Finally, the computed Bayes factors are presented in the fourth column of Table 1. Using the Jeffreys scale, we can see that there is no evidence in favour of the non-local model with respect to GR. For ten samples we have \(0<\ln {\mathcal {B}}^{\,i}_{j} <1\), for eight samples \(\ln {\mathcal {B}}^{\,i}_{j}\) is slightly negative and for one sample \(\ln {\mathcal {B}}^{\,i}_{j}>1\). However, in both negative and “substantial” cases the logarithm of the Bayes factor is consistent with [0, 1] within few \(\sigma \).

5 Summary and conclusions

Since the non-local theory provides a viable mechanism to explain the late time cosmic acceleration with no need to introduce any form of dark energy, it is of great interest to perform further tests of this model also to address dark matter issues. In fact, its features and the physical consequences of non-locality have to be further analysed both on astrophysical and cosmological scales.

In this work, we have performed a completely new test of the non-local model, using gravitational lensing data at galaxy cluster scales. The theory provides two effective ways to fit the observations at the same level of statistical significance as GR. On the one hand, when the high-value limit of the non-local parameters is reached, the non-local model reduces to a GR-like theory, being able to fit the data at the cost of increased cluster mass. In this scenario, the non-local theory mimics GR at galaxy cluster scales, affecting only the estimated cluster mass. We cross-checked our results by comparing them with \(c_{200}-M_{200}\) relations from the literature, finding that the non-local model is slightly disfavoured with respect to GR. However, further comparisons with the constraints from different probes are necessary.

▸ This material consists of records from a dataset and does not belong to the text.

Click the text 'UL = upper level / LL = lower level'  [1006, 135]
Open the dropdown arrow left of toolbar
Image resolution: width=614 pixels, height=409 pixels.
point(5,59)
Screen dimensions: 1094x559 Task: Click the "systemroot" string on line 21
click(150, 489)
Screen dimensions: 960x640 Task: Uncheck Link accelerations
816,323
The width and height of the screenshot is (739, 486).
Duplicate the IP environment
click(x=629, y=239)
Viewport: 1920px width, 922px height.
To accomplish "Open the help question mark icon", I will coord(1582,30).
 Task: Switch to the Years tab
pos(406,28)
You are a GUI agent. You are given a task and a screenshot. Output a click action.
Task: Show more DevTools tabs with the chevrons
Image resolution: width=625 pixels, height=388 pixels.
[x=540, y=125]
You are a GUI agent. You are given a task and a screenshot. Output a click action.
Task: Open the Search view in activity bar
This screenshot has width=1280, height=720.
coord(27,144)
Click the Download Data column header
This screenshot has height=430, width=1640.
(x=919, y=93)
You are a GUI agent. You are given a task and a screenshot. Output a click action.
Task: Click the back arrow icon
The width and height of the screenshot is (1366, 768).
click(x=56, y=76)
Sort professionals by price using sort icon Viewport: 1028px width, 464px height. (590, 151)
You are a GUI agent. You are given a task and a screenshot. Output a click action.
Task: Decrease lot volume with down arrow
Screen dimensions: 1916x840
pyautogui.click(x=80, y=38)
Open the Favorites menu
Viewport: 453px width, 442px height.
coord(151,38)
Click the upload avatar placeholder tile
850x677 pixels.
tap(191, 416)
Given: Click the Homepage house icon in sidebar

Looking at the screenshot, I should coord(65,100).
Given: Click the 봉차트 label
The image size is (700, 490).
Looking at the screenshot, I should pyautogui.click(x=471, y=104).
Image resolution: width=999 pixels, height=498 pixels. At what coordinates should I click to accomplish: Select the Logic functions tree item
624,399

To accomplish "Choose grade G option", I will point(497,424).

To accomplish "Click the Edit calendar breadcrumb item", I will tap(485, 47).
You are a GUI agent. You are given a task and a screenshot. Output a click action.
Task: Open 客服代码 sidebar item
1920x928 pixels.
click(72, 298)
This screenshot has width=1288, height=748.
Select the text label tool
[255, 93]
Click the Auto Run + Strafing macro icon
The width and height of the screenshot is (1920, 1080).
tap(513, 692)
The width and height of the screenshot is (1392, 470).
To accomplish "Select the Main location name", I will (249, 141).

On the other hand, when the low-value limit of the non-local length scales is reached, the non-local corrections to the lensing potential become larger and comparable to, or even dominant over, the standard zeroth-order terms. In such a scenario, the non-local scenario may be able to mimic GR, neither affecting the mass estimates nor the statistical viability of the model. Moreover, when the non-local contributions becomes completely dominant, the non-local theory seems to be able to fit the lensing observations with extremely low cluster mass. Consequently, it emerges an intriguing possibility to fit data with no dark matter. In order to investigate such a scenario, further studies should be performed, taking into account the baryonic contributions from the hot gas and stellar components in galaxy clusters (Figs. 8, 9, 10.